[Source information Boundary: Start]

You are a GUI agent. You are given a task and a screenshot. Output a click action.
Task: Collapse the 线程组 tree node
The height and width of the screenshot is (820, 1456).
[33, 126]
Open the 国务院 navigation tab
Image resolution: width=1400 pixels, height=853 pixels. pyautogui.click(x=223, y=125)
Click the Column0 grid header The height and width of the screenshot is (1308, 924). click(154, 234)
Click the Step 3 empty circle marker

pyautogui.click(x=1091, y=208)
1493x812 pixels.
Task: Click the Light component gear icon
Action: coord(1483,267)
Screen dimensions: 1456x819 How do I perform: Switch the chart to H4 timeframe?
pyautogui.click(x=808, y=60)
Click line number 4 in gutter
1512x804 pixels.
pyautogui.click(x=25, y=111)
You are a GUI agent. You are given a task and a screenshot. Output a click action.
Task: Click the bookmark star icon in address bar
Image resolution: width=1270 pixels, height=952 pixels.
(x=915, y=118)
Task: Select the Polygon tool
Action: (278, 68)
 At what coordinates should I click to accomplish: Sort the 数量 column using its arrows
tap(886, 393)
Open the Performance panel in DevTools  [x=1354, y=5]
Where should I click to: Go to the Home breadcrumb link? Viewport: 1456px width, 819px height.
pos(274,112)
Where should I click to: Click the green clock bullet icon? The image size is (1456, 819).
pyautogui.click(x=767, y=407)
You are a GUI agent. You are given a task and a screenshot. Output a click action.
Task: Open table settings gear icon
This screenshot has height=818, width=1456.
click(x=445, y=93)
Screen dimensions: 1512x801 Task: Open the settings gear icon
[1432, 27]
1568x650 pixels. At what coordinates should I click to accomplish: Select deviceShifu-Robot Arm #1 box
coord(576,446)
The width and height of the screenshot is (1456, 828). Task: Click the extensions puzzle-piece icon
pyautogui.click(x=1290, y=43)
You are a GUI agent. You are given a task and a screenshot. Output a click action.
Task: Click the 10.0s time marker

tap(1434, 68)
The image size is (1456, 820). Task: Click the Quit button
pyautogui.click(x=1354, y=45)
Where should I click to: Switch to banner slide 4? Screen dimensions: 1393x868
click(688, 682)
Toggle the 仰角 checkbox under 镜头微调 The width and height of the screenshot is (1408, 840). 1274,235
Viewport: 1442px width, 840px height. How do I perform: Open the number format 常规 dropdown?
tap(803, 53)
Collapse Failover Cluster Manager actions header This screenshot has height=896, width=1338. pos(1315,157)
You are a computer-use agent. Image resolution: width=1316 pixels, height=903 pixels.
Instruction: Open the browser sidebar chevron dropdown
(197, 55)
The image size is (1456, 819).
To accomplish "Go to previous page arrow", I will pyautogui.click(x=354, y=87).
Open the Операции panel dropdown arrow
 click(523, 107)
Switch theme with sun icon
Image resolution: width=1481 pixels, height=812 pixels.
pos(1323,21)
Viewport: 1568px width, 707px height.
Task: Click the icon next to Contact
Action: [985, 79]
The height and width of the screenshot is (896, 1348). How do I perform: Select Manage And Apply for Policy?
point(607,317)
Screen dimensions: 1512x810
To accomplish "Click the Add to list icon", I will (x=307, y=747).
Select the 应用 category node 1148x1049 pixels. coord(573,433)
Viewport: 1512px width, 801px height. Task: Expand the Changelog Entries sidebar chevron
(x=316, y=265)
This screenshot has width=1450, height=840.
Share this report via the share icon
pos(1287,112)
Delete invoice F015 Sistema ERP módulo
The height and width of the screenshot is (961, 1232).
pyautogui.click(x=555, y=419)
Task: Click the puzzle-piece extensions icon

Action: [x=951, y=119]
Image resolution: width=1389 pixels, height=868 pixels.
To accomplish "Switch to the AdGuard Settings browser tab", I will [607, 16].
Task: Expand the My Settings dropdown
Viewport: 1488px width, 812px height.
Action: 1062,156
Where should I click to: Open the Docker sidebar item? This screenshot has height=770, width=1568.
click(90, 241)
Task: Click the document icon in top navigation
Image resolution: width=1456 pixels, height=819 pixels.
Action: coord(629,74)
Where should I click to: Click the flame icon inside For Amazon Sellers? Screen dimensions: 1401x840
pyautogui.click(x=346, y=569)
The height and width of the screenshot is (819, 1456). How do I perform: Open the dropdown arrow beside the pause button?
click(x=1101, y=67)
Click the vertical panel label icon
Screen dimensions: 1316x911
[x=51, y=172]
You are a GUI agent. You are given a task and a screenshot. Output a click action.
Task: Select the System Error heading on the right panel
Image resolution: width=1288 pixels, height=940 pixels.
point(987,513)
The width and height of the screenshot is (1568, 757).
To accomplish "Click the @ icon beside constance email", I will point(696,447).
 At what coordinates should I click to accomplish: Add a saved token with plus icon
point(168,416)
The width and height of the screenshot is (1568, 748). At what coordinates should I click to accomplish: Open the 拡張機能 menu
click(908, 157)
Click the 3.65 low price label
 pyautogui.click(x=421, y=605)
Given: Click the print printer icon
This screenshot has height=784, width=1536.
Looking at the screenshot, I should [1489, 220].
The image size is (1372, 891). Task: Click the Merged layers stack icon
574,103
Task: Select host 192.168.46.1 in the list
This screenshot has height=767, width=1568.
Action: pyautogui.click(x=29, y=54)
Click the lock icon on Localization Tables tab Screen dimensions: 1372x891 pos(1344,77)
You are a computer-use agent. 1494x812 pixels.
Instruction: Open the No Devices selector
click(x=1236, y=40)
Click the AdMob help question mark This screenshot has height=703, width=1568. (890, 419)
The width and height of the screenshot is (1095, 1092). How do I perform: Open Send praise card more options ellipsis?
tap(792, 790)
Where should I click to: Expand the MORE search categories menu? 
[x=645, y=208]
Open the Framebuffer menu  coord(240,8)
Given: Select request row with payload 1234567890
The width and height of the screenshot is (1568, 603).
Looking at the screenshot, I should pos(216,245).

[Source information Boundary: End]

» Exercise: Nothing in the data may change. Give it again in full.

» Task solution:
You are a GUI agent. You are given a task and a screenshot. Output a click action.
Task: Collapse the 线程组 tree node
The height and width of the screenshot is (820, 1456).
[33, 126]
Open the 国务院 navigation tab
Image resolution: width=1400 pixels, height=853 pixels. pyautogui.click(x=223, y=125)
Click the Column0 grid header The height and width of the screenshot is (1308, 924). click(154, 234)
Click the Step 3 empty circle marker

pyautogui.click(x=1091, y=208)
1493x812 pixels.
Task: Click the Light component gear icon
Action: coord(1483,267)
Screen dimensions: 1456x819 How do I perform: Switch the chart to H4 timeframe?
pyautogui.click(x=808, y=60)
Click line number 4 in gutter
1512x804 pixels.
pyautogui.click(x=25, y=111)
You are a GUI agent. You are given a task and a screenshot. Output a click action.
Task: Click the bookmark star icon in address bar
Image resolution: width=1270 pixels, height=952 pixels.
(x=915, y=118)
Task: Select the Polygon tool
Action: (278, 68)
 At what coordinates should I click to accomplish: Sort the 数量 column using its arrows
tap(886, 393)
Open the Performance panel in DevTools  [x=1354, y=5]
Where should I click to: Go to the Home breadcrumb link? Viewport: 1456px width, 819px height.
pos(274,112)
Where should I click to: Click the green clock bullet icon? The image size is (1456, 819).
pyautogui.click(x=767, y=407)
You are a GUI agent. You are given a task and a screenshot. Output a click action.
Task: Open table settings gear icon
This screenshot has height=818, width=1456.
click(x=445, y=93)
Screen dimensions: 1512x801 Task: Open the settings gear icon
[1432, 27]
1568x650 pixels. At what coordinates should I click to accomplish: Select deviceShifu-Robot Arm #1 box
coord(576,446)
The width and height of the screenshot is (1456, 828). Task: Click the extensions puzzle-piece icon
pyautogui.click(x=1290, y=43)
You are a GUI agent. You are given a task and a screenshot. Output a click action.
Task: Click the 10.0s time marker

tap(1434, 68)
The image size is (1456, 820). Task: Click the Quit button
pyautogui.click(x=1354, y=45)
Where should I click to: Switch to banner slide 4? Screen dimensions: 1393x868
click(688, 682)
Toggle the 仰角 checkbox under 镜头微调 The width and height of the screenshot is (1408, 840). 1274,235
Viewport: 1442px width, 840px height. How do I perform: Open the number format 常规 dropdown?
tap(803, 53)
Collapse Failover Cluster Manager actions header This screenshot has height=896, width=1338. pos(1315,157)
You are a computer-use agent. Image resolution: width=1316 pixels, height=903 pixels.
Instruction: Open the browser sidebar chevron dropdown
(197, 55)
The image size is (1456, 819).
To accomplish "Go to previous page arrow", I will pyautogui.click(x=354, y=87).
Open the Операции panel dropdown arrow
 click(523, 107)
Switch theme with sun icon
Image resolution: width=1481 pixels, height=812 pixels.
pos(1323,21)
Viewport: 1568px width, 707px height.
Task: Click the icon next to Contact
Action: [985, 79]
The height and width of the screenshot is (896, 1348). How do I perform: Select Manage And Apply for Policy?
point(607,317)
Screen dimensions: 1512x810
To accomplish "Click the Add to list icon", I will (x=307, y=747).
Select the 应用 category node 1148x1049 pixels. coord(573,433)
Viewport: 1512px width, 801px height. Task: Expand the Changelog Entries sidebar chevron
(x=316, y=265)
This screenshot has width=1450, height=840.
Share this report via the share icon
pos(1287,112)
Delete invoice F015 Sistema ERP módulo
The height and width of the screenshot is (961, 1232).
pyautogui.click(x=555, y=419)
Task: Click the puzzle-piece extensions icon

Action: [x=951, y=119]
Image resolution: width=1389 pixels, height=868 pixels.
To accomplish "Switch to the AdGuard Settings browser tab", I will [607, 16].
Task: Expand the My Settings dropdown
Viewport: 1488px width, 812px height.
Action: 1062,156
Where should I click to: Open the Docker sidebar item? This screenshot has height=770, width=1568.
click(90, 241)
Task: Click the document icon in top navigation
Image resolution: width=1456 pixels, height=819 pixels.
Action: coord(629,74)
Where should I click to: Click the flame icon inside For Amazon Sellers? Screen dimensions: 1401x840
pyautogui.click(x=346, y=569)
The height and width of the screenshot is (819, 1456). How do I perform: Open the dropdown arrow beside the pause button?
click(x=1101, y=67)
Click the vertical panel label icon
Screen dimensions: 1316x911
[x=51, y=172]
You are a GUI agent. You are given a task and a screenshot. Output a click action.
Task: Select the System Error heading on the right panel
Image resolution: width=1288 pixels, height=940 pixels.
point(987,513)
The width and height of the screenshot is (1568, 757).
To accomplish "Click the @ icon beside constance email", I will point(696,447).
 At what coordinates should I click to accomplish: Add a saved token with plus icon
point(168,416)
The width and height of the screenshot is (1568, 748). At what coordinates should I click to accomplish: Open the 拡張機能 menu
click(908, 157)
Click the 3.65 low price label
 pyautogui.click(x=421, y=605)
Given: Click the print printer icon
This screenshot has height=784, width=1536.
Looking at the screenshot, I should [1489, 220].
The image size is (1372, 891). Task: Click the Merged layers stack icon
574,103
Task: Select host 192.168.46.1 in the list
This screenshot has height=767, width=1568.
Action: pyautogui.click(x=29, y=54)
Click the lock icon on Localization Tables tab Screen dimensions: 1372x891 pos(1344,77)
You are a computer-use agent. 1494x812 pixels.
Instruction: Open the No Devices selector
click(x=1236, y=40)
Click the AdMob help question mark This screenshot has height=703, width=1568. (890, 419)
The width and height of the screenshot is (1095, 1092). How do I perform: Open Send praise card more options ellipsis?
tap(792, 790)
Where should I click to: Expand the MORE search categories menu? 
[x=645, y=208]
Open the Framebuffer menu  coord(240,8)
Given: Select request row with payload 1234567890
The width and height of the screenshot is (1568, 603).
Looking at the screenshot, I should pos(216,245).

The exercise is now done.